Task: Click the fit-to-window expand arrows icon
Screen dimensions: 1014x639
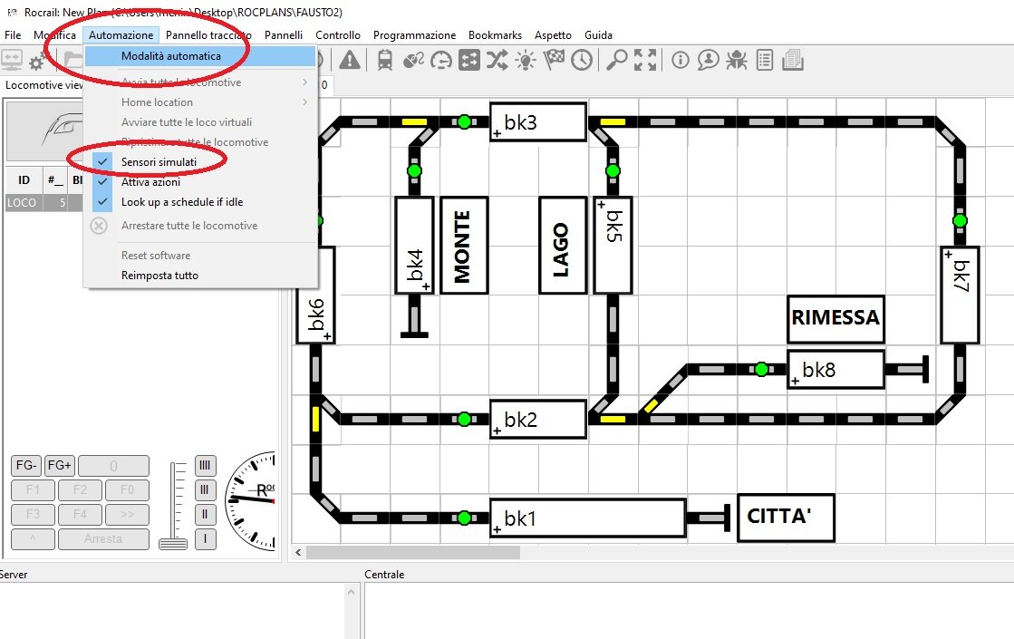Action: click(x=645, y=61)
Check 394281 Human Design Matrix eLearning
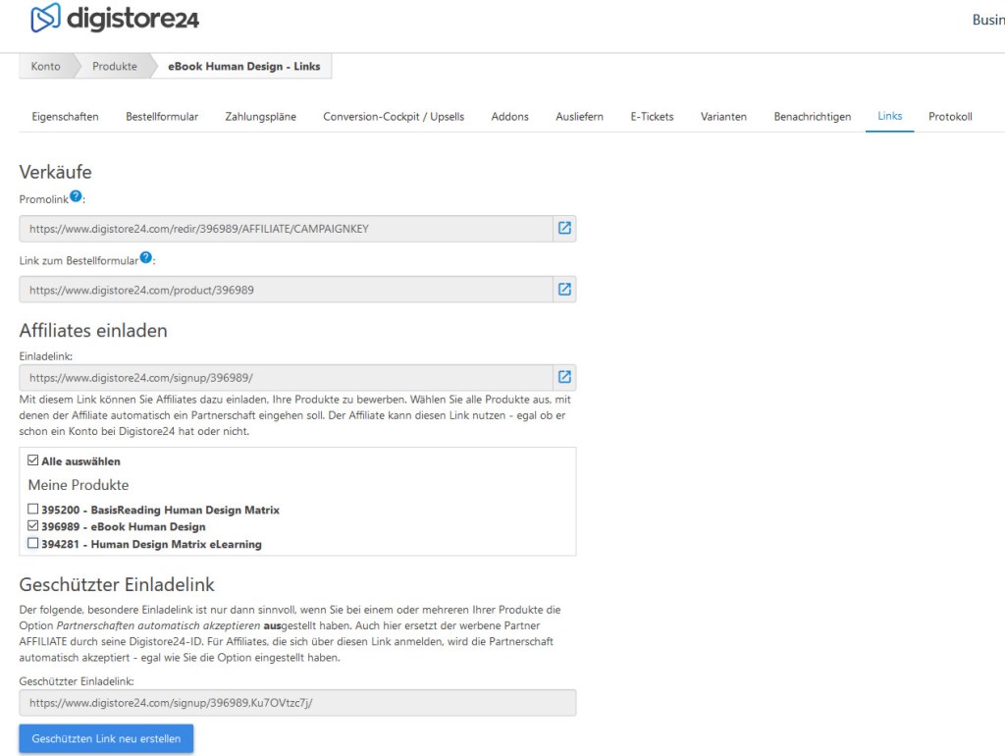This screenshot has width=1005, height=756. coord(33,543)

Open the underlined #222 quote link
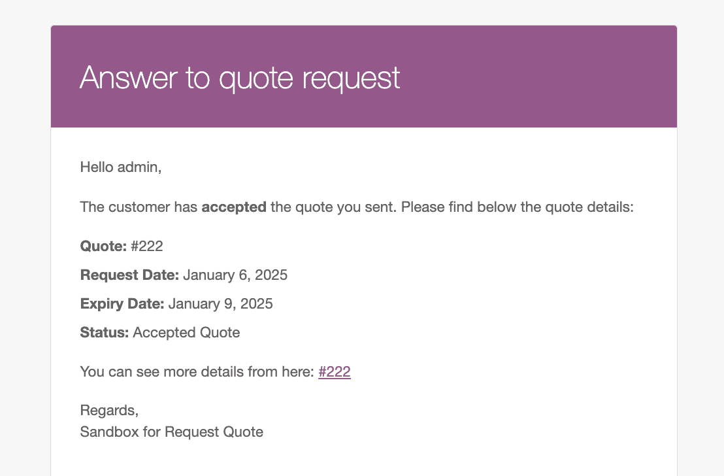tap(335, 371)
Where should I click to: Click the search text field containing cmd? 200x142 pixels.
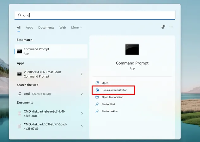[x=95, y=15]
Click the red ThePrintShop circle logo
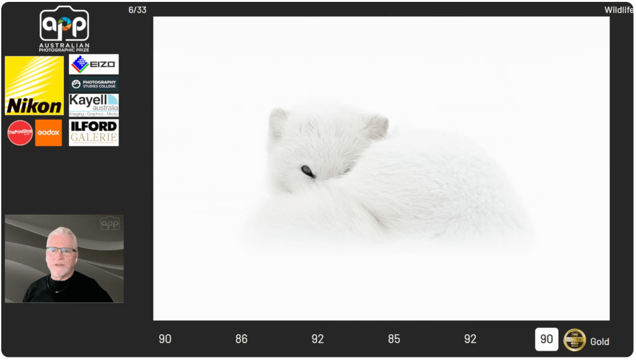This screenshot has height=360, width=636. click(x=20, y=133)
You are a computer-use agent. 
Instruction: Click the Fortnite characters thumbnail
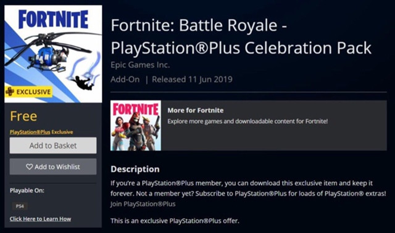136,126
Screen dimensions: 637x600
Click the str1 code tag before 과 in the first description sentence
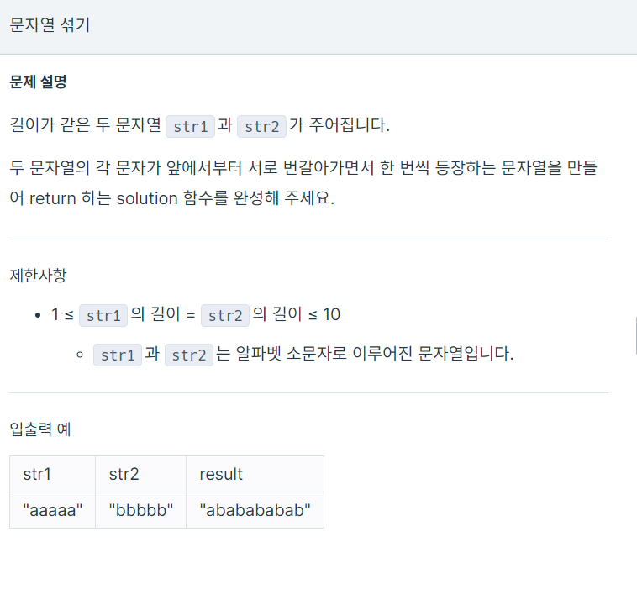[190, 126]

WORK REQUEST: The lines to retype begin with the one containing "Instruction: Click the" and end with the last line of the records. Reproduce them exactly and omit the pictures.

REPLY:
Instruction: Click the Fortnite characters thumbnail
136,126
Screen dimensions: 637x600
Click the str1 code tag before 과 in the first description sentence
[190, 126]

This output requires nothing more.